POLITICAL REACTION:THE SECRET nature of the High Court hearing that sanctioned the transfer of €3.7 billion from the National Pension Reserve Fund to AIB was strongly criticised by Labour Party deputy leader and finance spokeswoman Joan Burton. "Secret court hearings are an anathema in a democratic society and I deplore the Minister's recourse to this device."
Fine Gael TD and deputy enterprise spokesman Kieran O’Donnell questioned the Minister’s reasons for the secret court hearing.
“Why was it done in this fashion . . . under the cloak of two days before Christmas,” when it had already been signalled that money would have to be put into AIB, he said.
It was “very much the style of this Government to announce things at the last minute with no time for digestion,” he added.
There were other questions about terms and conditions and how the exchequer would get a return on the investment, he said.
Banking policy used to mean that taxpayers were the last ones asked to put money into the banks – “now it appears we are the first”, he said.
Ms Burton said the episode reflected the “overweening powers” granted to the Minister for Finance in the Credit Institutions (Stabilisation) Act rushed through the Dáil last week and signed by the President on Tuesday.
“He has raided the pension reserve to provide the new funds for AIB. He has used the extraordinary clause in the new Act to secure High Court approval by means of a secret hearing, a most disturbing feature of the new law that will deny citizens the right to full disclosure of information on this transaction,” she said.
She added the Irish people had a right to be fully informed on the details of AIB’s financial position if public funds that were collected for one purpose were to be diverted for another purpose.
Ms Burton said that in effect a precious and valuable fund to which taxpayers had contributed for more than a decade was to be asset stripped for an entirely dubious investment with little prospect of a meaningful return.
“Today’s transfer of €3.7 billion from the pension reserve fund to AIB represents the last act of a disastrous year for the Government’s banking policy.

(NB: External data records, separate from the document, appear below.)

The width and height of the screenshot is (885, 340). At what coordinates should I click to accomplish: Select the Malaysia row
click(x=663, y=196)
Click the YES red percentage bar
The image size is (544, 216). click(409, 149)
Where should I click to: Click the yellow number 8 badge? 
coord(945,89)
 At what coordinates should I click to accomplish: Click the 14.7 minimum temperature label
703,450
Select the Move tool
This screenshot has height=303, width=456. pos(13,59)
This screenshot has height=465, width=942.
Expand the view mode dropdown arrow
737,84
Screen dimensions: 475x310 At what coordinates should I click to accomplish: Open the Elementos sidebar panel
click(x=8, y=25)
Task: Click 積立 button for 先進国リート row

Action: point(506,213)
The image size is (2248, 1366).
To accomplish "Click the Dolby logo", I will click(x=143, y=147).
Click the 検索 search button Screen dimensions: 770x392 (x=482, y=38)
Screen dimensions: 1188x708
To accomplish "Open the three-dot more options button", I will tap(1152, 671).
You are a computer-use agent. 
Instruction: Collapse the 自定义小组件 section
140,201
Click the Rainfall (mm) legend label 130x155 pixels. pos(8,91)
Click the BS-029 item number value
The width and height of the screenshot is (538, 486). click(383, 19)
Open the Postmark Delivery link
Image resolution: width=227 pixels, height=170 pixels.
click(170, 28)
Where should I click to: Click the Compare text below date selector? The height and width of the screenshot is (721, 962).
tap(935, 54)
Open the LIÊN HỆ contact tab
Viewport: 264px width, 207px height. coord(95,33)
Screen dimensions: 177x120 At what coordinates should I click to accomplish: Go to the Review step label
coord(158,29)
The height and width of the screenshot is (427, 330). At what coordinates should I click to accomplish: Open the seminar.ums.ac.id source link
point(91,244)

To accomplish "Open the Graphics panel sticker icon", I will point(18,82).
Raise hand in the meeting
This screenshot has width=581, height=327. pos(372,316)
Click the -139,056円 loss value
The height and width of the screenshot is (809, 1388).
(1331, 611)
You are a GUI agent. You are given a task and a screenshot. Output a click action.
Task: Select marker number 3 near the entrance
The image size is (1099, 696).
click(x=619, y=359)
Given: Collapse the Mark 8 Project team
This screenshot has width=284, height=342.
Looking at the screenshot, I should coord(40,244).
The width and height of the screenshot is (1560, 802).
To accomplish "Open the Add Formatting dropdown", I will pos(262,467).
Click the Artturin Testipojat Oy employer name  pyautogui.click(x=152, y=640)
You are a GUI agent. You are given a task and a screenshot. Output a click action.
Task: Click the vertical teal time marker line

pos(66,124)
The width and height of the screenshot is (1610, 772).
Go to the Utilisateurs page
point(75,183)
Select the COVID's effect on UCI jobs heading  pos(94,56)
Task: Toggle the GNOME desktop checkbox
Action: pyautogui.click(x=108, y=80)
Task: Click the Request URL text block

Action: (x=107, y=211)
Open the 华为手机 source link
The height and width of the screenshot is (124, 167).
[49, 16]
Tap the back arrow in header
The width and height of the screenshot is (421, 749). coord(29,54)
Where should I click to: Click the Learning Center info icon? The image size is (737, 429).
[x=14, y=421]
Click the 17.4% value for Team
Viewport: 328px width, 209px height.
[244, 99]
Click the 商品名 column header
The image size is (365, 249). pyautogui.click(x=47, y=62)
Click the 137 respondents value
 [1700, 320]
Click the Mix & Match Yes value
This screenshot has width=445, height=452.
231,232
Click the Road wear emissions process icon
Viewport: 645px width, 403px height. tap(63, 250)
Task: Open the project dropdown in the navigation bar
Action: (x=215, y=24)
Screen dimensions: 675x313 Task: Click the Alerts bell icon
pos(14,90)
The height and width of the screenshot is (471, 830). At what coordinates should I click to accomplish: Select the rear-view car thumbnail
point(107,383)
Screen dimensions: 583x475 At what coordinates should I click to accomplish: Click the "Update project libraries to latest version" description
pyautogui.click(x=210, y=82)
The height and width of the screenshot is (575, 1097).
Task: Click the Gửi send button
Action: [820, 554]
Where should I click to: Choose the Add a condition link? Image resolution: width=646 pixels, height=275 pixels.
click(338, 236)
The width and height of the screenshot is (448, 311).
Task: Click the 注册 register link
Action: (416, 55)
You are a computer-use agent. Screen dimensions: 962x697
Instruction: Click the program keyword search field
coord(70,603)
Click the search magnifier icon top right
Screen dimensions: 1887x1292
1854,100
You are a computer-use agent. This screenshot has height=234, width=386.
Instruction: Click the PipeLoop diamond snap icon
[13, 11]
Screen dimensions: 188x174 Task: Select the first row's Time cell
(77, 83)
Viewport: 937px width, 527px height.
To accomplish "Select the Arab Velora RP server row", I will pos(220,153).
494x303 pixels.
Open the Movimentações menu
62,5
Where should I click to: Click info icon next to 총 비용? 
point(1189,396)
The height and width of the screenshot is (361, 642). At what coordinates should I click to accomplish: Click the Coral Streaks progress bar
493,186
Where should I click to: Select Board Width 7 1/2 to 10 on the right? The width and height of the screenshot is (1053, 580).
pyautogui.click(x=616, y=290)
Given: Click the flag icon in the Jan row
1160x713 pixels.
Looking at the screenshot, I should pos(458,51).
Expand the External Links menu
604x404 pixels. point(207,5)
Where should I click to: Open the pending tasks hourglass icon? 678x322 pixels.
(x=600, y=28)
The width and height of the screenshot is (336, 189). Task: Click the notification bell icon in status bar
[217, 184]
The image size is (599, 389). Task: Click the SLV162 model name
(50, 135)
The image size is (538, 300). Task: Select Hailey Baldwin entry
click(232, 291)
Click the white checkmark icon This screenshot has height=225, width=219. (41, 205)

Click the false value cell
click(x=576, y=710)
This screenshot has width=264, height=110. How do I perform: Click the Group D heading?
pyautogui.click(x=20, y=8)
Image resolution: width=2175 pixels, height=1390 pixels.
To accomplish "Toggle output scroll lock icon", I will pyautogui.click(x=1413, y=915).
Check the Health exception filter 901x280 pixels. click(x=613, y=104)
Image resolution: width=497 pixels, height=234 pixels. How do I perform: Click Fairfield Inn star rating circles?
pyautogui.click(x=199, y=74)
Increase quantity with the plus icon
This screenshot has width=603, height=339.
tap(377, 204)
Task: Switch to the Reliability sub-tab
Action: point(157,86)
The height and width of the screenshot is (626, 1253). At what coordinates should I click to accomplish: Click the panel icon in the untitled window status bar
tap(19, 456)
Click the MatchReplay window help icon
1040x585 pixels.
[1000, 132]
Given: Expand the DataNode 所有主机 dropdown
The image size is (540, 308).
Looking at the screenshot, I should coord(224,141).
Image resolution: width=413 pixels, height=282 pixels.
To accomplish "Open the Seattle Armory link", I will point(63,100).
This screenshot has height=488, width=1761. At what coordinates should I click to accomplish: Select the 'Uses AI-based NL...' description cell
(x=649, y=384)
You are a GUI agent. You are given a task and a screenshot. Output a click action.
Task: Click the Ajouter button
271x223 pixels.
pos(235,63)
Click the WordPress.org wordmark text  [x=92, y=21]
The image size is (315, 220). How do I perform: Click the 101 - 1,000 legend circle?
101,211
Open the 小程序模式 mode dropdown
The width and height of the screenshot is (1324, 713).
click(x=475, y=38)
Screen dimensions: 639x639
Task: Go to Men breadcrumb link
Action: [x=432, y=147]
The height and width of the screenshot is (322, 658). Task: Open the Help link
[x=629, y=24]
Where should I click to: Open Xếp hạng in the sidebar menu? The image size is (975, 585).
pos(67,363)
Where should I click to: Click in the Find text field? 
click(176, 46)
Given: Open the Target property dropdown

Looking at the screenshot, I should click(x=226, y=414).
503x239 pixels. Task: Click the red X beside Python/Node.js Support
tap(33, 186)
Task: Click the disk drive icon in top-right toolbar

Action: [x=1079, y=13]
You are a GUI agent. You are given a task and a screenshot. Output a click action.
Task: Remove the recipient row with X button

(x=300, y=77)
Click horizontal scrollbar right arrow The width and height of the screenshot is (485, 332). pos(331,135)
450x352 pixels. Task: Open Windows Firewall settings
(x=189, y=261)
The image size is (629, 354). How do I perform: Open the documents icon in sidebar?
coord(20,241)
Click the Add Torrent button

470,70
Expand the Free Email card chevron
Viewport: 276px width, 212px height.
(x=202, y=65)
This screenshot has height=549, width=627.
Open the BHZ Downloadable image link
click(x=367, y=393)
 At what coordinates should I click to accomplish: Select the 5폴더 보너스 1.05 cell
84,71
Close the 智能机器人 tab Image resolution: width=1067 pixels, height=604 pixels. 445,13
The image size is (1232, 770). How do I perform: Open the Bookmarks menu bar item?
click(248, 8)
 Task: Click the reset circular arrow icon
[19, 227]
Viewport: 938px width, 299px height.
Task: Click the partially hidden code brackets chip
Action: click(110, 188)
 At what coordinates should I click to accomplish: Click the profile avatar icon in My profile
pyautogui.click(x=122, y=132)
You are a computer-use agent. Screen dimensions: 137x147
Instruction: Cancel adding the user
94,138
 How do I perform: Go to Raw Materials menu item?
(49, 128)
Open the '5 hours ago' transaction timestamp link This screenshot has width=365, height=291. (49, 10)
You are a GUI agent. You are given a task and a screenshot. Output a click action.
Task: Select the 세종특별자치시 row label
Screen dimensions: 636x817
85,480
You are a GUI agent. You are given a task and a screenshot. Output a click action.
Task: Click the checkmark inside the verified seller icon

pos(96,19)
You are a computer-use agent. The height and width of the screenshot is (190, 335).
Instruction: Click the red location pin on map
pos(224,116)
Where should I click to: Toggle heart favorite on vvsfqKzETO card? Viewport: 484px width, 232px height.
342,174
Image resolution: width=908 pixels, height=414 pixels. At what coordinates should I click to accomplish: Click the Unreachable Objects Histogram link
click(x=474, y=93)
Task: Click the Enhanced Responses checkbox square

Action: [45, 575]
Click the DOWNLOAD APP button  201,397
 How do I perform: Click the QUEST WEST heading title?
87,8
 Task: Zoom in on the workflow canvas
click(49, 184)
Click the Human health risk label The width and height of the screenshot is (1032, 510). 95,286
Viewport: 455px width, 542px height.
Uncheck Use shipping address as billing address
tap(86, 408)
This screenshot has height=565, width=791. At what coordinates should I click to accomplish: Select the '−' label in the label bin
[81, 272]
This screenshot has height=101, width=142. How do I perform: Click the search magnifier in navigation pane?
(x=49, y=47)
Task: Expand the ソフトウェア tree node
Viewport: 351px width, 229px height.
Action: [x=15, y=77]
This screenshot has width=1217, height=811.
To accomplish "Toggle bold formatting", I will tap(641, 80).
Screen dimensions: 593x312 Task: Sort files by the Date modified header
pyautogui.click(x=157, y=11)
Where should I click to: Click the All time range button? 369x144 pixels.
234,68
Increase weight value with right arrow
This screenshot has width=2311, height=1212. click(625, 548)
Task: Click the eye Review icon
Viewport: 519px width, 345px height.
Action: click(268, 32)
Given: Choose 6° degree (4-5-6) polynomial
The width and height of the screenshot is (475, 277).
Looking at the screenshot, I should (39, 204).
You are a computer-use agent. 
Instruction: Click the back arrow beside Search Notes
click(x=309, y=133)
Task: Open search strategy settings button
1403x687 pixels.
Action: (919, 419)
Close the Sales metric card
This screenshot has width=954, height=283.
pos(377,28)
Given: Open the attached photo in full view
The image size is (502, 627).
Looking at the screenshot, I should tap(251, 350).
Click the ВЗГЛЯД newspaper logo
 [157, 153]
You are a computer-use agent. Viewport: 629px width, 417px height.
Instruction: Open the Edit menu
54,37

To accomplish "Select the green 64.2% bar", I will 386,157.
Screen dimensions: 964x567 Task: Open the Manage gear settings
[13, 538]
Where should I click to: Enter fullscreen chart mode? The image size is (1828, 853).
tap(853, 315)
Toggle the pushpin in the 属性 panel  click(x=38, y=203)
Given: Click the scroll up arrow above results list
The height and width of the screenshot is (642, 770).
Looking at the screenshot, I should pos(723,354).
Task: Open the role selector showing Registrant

This day last year the board of Nama was announced and the Minister was confidently claiming that he had sorted out the banks and that the €4 billion he was giving to Anglo Irish would be sufficient to save that bank from insolvency.
“Now one year on, all those confident ministerial claims have turned to ashes. Not a single element of his strategy has worked. The cost to Irish taxpayers has escalated enormously and his bank bailouts now leave a massive legacy of additional debt on the national exchequer, which will have to be serviced at huge cost in years to come,” she said.
Ms Burton said the transfer to AIB was just one of a number of similar actions that had taken place this week. Anglo Irish had been given a further €6.4 billion while Irish Nationwide received an additional €2.7 billion bringing the total to more than €34 billion.
The Labour Party advocated the temporary nationalisation of the main banks at an early stage in the bank crisis as an alternative to Nama. Ms Burton said that policy would have given the State some realistic chance of securing the future of the bank and protecting the taxpayer.
“Now the bank is to be nationalised as a stranded hulk under the worst possible circumstances, the complete antithesis of the policy we promoted last year. As with the Anglo Irish nationalisation in January 2009, today’s move leaves the exchequer heavily exposed to further losses and is a total indictment of the failure of the Government strategy since the ill-fated guarantee of September 2008,” she said.
Sinn Féin finance spokesman Pearse Doherty said the National Pension Reserve Fund should be used to stimulate Ireland’s economy and create jobs and not to bail out banks.
“When Sinn Féin proposed using the pension reserve fund to stimulate the economy we were told it couldn’t be done but now we see that the Government is only too willing to commit this money to the banks.”
Mr Doherty said this represented a further failure of the Government’s banking policy and AIB and Bank of Ireland should have been nationalised long ago.
“This money should be used to stimulate the Irish economy and create jobs rather than being used to bail out banks. If this had been done when we had suggested it many people would be having a much happier Christmas and would be facing the new year with much better prospects,” said Mr Doherty.